A review is an evaluation of a publication, such as a movie, video game, musical composition, book, or a piece of hardware like a car, appliance, or computer. In addition to a critical statement, the review's author may assign the work a rating to indicate its relative merit. More loosely, an author may review current events or items in the news.

A compilation of reviews may itself be called a review. The New York Review of Books, for instance, is a collection of essays on literature, culture, and current affairs. National Review, founded by William F. Buckley, Jr., is an influential conservative magazine, and Monthly Review is a long-running socialist periodical.

In terms of scientific literature, reviews are a category of scientific paper, which provides a synthesis of research on a topic at that moment in time. A compilation of these reviews forms the core content of a 'tertiary' scientific journal, with examples including Annual Reviews, the Nature Reviews series of journals and Trends.

Peer review is the process by which scientists assess the work of their colleagues that has been submitted for publication in the scientific literature.
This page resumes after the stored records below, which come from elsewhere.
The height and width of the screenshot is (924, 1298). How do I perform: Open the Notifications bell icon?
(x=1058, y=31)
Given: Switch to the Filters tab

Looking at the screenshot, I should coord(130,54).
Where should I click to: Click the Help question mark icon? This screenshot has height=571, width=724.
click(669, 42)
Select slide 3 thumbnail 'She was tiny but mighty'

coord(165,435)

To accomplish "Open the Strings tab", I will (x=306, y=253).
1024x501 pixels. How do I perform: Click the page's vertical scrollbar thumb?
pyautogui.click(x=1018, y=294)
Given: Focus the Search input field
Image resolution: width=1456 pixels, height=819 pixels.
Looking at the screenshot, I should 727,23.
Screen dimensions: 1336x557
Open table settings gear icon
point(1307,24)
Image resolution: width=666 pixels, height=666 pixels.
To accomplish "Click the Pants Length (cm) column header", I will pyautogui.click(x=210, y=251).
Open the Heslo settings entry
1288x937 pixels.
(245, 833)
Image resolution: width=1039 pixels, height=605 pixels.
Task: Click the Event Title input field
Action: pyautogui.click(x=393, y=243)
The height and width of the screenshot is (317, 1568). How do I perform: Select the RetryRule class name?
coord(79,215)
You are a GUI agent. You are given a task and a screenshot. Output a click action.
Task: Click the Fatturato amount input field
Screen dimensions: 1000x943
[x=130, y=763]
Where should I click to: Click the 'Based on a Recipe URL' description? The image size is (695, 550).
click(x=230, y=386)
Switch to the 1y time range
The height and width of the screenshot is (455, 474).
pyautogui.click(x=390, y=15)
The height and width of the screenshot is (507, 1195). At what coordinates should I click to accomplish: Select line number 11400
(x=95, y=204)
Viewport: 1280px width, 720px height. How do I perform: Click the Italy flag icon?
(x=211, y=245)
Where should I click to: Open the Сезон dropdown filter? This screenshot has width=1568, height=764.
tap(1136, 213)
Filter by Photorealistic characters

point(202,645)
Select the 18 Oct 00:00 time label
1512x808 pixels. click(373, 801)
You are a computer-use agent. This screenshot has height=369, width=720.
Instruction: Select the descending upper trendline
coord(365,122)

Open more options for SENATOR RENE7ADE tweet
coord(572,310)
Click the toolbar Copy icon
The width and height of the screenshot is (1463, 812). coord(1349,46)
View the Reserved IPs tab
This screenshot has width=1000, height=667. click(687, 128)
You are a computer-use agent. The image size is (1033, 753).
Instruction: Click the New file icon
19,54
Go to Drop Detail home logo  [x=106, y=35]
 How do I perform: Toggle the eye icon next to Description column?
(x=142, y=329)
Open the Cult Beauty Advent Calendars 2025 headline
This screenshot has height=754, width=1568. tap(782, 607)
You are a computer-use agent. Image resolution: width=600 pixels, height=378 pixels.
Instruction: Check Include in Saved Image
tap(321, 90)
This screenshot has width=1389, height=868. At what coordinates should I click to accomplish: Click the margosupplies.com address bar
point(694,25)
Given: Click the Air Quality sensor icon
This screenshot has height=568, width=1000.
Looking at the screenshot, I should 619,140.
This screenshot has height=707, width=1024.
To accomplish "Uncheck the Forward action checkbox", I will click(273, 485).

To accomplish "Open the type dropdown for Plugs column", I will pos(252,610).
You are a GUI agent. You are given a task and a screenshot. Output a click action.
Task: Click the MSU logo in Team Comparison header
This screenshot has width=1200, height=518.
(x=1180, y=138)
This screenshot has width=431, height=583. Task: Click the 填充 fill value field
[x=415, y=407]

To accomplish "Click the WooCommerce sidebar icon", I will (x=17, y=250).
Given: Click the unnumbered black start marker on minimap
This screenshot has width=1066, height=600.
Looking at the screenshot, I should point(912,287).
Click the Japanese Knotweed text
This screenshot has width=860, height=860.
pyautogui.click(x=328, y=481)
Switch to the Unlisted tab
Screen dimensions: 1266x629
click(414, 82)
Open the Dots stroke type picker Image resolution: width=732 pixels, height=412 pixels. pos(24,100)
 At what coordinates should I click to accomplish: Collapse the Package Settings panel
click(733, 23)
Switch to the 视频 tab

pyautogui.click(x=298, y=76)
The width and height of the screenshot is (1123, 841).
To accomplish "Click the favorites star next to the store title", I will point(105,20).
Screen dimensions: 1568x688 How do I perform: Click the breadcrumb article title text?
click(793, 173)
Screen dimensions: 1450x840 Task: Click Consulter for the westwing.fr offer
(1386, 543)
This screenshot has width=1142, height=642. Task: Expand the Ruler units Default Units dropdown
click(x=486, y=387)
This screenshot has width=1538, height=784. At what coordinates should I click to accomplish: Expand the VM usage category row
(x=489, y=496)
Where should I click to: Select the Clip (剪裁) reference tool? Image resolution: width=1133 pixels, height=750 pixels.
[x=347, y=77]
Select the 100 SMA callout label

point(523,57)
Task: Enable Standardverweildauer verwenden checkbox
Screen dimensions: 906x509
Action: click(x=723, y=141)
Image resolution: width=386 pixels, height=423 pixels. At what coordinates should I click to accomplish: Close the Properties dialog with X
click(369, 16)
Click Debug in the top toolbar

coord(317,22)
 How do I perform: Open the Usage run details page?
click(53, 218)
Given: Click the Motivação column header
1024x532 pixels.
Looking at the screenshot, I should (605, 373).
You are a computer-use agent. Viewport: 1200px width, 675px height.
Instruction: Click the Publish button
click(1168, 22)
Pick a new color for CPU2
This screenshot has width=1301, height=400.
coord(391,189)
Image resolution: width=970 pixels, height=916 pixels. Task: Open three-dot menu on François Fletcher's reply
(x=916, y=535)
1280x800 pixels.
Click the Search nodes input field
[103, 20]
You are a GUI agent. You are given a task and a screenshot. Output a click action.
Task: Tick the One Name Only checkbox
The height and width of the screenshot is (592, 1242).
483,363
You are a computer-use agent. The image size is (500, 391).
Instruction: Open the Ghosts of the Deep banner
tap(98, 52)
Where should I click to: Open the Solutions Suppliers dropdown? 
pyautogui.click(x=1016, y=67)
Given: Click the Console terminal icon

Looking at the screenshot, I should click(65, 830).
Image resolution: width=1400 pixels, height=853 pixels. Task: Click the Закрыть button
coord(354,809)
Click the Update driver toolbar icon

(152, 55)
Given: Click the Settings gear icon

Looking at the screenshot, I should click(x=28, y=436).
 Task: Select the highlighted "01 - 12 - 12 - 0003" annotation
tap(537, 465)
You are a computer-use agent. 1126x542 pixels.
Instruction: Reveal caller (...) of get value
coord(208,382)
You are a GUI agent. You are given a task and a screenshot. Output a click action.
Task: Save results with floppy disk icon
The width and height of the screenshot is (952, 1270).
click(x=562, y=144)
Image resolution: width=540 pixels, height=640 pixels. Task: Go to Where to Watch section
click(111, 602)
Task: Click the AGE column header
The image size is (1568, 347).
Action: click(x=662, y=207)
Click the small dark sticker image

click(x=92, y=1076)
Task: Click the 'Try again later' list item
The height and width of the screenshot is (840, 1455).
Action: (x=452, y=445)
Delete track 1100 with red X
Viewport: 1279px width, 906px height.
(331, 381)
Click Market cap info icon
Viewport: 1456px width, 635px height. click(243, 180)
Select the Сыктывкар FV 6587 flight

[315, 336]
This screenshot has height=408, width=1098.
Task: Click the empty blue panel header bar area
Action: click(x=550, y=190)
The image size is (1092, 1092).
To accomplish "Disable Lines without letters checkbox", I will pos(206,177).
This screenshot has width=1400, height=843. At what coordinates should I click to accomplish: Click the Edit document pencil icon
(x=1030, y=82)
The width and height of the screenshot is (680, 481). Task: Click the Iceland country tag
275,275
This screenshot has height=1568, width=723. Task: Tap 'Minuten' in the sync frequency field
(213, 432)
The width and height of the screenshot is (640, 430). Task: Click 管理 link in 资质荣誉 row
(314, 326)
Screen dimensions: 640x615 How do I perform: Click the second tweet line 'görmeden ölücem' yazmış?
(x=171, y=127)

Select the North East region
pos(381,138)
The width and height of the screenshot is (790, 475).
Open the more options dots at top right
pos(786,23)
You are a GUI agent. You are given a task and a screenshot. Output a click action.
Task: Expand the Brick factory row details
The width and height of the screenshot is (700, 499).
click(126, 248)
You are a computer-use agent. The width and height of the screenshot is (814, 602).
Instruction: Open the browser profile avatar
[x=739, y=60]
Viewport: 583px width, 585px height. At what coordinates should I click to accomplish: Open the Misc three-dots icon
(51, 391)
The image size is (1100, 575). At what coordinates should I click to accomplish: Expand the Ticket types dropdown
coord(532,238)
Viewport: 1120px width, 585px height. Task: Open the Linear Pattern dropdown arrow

A software review is also a form of peer review, by the co-workers.

Consumer review refers to a review written by the owner of a product or the user of a service who has sufficient experience to comment on reliability and whether or not the product or service delivers on its promises.

Expert review usually refers to a review written by someone who has tested several peer products or services to identify which offers the best value for money or the best set of features.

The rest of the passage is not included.